And the greenies won.

Wind and solar power generation are now able to compete with just about any other form of power generation. In some cases, offshore wind delivers power for a lower cost than any other option, and with no recurring fuel costs.

Leaving the massive difference in emissions out of the equation, let’s focus on the economic and strategic advantages that sustainable power create for nations that embrace it on scale.

My Power is Free

Think about two businesses. If one had to pay for power, and the other didn’t, which one would have the economic advantage?

This is probably the line of thinking that China is following as they curb their use of coal as quickly as possible, and look for other ways of fueling automobiles. While the snide jokes that electric cars in China are really just coal powered autos are basically true for the moment, in a decade, that isn’t likely to be the case.

Over the last few years China went from having little solar generation in it’s national mix, to becoming the worlds largest manufacturer of solar technology, and the largest producer of solar power.

It took less than a decade, and they show no signs of slowing down.

It isn’t hard to understand why, unlike the USA, who was once oil rich, or the UK, who was coal rich, China is looking for longer term solutions because it is an energy-poor country. Sure, they do have some coal deposits, but when they burn it on the scale they need, the air turns black and people start to have major health problems.

While the West grapples with understanding how China uses a mix of a planned and market economy, China is rapidly becoming the world’s largest market for just about anything.

Especially innovation.

But The Metal?

The mining industry has a bad rap in green circles.

Everyone wants to be 100% wind and solar, but no one realizes the sheer amount of copper, lithium, cobalt and other elements that transition will entail.

Cobalt has been a afterthought for most industries, as there haven’t been shortages since the last world war, and the children that mine it in the Democratic Republic of the Congo (DRC) don’t have much of a voice in the world.

At least 60% of the cobalt that is produced comes from the DRC, and there is no way to know if it is coming from mines that employ some of the worst labor practices outside of the Bangladeshi garment industry.

Needless to say, hole-in-the-ground mines that are operating in a war zone and staffed by 9 year olds isn’t a scaleable business model, especially given the sheer amount of cobalt we are going to have to come up with for Electric Vehicles to displace petrol power.

This is basically the case for all of the metals that will allow us to move away from fossil fuels.
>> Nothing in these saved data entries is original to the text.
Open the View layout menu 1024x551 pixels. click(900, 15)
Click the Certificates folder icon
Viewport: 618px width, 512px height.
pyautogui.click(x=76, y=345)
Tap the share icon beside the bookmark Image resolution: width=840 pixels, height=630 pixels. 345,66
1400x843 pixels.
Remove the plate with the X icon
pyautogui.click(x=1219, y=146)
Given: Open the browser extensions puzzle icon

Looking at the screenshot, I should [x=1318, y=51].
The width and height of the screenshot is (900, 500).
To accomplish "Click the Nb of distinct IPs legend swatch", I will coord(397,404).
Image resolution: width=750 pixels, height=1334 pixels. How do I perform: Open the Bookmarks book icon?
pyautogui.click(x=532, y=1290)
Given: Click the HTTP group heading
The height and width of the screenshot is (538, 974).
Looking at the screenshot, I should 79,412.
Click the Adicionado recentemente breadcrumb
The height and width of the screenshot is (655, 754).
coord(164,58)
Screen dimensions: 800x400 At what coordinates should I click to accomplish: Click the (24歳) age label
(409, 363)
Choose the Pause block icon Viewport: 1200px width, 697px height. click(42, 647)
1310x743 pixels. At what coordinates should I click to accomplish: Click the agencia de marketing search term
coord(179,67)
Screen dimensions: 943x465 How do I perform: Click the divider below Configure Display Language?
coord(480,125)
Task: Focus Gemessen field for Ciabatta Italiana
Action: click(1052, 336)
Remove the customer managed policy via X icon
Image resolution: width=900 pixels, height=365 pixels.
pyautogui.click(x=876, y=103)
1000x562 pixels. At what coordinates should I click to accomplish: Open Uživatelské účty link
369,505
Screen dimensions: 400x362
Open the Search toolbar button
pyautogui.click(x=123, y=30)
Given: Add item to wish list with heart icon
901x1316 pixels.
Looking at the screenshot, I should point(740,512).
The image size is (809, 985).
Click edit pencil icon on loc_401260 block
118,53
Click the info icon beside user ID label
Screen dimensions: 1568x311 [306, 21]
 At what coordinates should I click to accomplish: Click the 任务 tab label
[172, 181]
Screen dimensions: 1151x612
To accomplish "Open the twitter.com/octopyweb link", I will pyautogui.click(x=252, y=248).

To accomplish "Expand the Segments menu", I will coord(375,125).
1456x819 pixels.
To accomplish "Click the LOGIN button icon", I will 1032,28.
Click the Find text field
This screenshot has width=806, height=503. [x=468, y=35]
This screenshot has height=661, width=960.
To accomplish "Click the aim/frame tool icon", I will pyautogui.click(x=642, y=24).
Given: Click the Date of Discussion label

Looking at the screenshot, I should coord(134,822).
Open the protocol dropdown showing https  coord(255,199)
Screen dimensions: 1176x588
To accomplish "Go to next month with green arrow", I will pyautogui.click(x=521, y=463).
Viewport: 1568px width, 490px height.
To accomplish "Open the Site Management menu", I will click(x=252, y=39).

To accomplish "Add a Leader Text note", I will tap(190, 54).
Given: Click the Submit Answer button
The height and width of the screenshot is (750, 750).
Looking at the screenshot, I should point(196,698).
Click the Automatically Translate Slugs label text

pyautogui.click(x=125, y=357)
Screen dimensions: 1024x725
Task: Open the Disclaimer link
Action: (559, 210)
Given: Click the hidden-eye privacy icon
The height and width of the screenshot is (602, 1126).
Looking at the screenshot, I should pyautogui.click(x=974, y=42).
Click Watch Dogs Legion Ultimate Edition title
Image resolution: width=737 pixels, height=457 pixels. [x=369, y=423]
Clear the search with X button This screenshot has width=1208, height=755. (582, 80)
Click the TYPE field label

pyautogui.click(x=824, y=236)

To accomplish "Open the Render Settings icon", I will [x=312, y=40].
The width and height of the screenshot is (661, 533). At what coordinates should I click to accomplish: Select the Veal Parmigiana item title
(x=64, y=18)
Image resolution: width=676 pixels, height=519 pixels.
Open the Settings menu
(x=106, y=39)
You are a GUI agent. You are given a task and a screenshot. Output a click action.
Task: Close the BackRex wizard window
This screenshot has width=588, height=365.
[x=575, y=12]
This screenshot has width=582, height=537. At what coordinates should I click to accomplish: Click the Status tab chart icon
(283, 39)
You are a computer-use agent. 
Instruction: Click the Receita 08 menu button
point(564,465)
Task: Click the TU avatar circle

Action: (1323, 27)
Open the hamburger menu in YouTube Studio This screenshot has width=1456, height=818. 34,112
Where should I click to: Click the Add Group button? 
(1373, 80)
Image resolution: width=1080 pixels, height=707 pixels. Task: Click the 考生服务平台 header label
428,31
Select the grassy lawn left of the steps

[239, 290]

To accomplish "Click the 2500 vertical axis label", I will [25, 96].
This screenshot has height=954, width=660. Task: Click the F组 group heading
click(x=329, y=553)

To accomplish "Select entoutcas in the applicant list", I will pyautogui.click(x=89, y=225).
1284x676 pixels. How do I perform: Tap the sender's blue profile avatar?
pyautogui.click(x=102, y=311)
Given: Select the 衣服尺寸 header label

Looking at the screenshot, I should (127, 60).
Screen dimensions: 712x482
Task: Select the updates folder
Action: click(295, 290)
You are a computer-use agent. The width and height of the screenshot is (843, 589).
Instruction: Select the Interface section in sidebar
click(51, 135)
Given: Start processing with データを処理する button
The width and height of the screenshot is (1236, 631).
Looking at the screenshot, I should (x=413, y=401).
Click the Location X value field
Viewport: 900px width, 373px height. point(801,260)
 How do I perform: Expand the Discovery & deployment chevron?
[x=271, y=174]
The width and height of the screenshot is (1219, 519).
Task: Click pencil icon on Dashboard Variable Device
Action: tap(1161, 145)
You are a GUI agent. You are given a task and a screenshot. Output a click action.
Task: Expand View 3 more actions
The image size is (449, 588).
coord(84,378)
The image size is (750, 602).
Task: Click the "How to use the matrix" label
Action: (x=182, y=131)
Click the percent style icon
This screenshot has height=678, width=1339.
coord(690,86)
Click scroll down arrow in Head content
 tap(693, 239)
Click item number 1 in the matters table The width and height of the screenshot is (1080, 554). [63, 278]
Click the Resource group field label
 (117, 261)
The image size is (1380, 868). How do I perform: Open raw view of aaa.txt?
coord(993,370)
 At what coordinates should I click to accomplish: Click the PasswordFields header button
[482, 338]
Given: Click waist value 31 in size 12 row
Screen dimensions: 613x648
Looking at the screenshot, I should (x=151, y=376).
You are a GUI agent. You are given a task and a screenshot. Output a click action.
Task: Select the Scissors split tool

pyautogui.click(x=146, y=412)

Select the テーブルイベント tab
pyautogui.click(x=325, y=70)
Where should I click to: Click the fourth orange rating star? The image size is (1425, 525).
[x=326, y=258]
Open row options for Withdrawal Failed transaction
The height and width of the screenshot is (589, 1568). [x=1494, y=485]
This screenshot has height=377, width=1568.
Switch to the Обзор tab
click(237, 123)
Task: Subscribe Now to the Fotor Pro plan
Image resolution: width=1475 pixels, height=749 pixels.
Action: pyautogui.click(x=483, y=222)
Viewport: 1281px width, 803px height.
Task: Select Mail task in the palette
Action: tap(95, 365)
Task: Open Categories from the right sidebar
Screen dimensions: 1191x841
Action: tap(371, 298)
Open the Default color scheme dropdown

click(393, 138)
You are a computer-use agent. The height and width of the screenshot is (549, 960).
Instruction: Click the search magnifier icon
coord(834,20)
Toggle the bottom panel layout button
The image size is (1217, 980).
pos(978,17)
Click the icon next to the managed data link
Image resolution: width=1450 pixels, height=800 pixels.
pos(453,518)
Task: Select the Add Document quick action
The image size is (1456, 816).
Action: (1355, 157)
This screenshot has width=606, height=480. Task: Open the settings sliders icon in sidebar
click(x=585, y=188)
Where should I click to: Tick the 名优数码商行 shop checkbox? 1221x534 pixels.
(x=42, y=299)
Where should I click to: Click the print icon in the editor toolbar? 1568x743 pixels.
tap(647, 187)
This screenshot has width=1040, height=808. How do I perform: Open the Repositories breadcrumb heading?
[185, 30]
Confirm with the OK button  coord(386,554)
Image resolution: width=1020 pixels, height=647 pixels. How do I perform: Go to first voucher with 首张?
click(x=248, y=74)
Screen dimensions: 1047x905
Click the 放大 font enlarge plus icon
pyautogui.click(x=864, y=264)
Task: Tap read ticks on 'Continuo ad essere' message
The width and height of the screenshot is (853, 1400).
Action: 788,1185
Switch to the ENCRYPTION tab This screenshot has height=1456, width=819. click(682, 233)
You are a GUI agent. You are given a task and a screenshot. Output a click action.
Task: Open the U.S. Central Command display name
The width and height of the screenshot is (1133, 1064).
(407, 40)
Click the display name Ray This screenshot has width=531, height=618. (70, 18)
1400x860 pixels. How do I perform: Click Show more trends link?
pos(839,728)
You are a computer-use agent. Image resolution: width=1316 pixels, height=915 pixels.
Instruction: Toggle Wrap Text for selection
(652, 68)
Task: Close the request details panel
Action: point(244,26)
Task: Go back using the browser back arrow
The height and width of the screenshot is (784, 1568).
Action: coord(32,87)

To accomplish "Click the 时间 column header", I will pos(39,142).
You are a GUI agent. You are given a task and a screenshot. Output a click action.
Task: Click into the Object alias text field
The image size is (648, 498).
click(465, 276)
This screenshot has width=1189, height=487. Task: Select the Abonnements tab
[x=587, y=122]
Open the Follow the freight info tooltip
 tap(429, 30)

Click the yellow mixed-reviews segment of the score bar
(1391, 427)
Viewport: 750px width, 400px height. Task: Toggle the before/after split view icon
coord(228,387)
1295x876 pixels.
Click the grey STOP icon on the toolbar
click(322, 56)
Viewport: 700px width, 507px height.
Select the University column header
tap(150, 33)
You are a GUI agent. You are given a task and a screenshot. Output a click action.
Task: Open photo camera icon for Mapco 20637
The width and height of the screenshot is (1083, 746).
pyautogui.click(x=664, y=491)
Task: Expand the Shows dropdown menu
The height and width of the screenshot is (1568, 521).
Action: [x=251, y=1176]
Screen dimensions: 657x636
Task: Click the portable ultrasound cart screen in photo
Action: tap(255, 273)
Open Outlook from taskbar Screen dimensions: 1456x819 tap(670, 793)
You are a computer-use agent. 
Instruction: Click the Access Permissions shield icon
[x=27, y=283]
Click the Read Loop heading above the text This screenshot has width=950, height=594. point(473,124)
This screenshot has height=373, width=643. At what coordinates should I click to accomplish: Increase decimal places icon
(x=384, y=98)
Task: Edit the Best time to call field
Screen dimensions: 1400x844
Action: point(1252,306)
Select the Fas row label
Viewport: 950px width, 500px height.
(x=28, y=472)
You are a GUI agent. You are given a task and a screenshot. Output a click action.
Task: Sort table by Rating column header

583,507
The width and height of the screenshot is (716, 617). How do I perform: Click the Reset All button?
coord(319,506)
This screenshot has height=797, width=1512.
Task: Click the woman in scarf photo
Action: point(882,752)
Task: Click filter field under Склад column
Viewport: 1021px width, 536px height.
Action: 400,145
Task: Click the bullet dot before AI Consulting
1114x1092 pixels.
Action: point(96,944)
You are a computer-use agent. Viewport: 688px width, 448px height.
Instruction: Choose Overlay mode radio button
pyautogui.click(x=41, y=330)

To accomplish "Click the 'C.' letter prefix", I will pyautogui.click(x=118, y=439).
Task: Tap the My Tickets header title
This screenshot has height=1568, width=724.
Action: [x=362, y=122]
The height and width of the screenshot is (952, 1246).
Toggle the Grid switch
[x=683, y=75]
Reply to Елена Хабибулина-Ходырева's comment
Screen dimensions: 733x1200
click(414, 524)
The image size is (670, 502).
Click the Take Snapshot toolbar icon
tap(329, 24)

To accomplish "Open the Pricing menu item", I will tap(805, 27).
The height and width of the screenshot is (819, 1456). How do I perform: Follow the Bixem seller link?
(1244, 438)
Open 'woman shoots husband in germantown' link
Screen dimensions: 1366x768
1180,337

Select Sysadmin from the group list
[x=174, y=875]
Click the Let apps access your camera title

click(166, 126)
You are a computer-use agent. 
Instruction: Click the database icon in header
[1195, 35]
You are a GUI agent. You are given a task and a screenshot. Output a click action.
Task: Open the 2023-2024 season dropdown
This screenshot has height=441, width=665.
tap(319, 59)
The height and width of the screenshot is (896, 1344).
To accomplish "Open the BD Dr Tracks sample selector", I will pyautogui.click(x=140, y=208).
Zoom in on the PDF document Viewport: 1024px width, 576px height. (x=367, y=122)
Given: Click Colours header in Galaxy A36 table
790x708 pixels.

Unfortunately, many people in the green community simply don’t understand the reality of how our society exists.

Getting Real

The Mines and Money convention in London is an unabashedly capitalist event. This past year’s drew heavy protests, ending in a candlelight vigil for goodness knows what hopelessly naive worldview they support.

People don’t understand that in order for petrol and coal the be relegated to the past, the world’s biggest miners are going to have to expand production across a range of elements.

Will there be pollution?

Yes.

And will there be environmental destruction?

Also yes.

Strip mining isn’t pretty, and smelters create pollution.

Welcome to reality.

But I would imagine that if the candleholding protesters at Mines and Money were polled, they would have supported a company like Rio Tinto or Glencore developing new cobalt mines, over, say, a Central African Warlord who shoots the disobedient child laborers with an AK-47.

Because that is our choice.

If we want there to be a sustainable power revolution, there will need to be a lot more metal. And it has to come from somewhere.

I feel better about Rio Tinto all the time, given the only realistic alternatives that exist.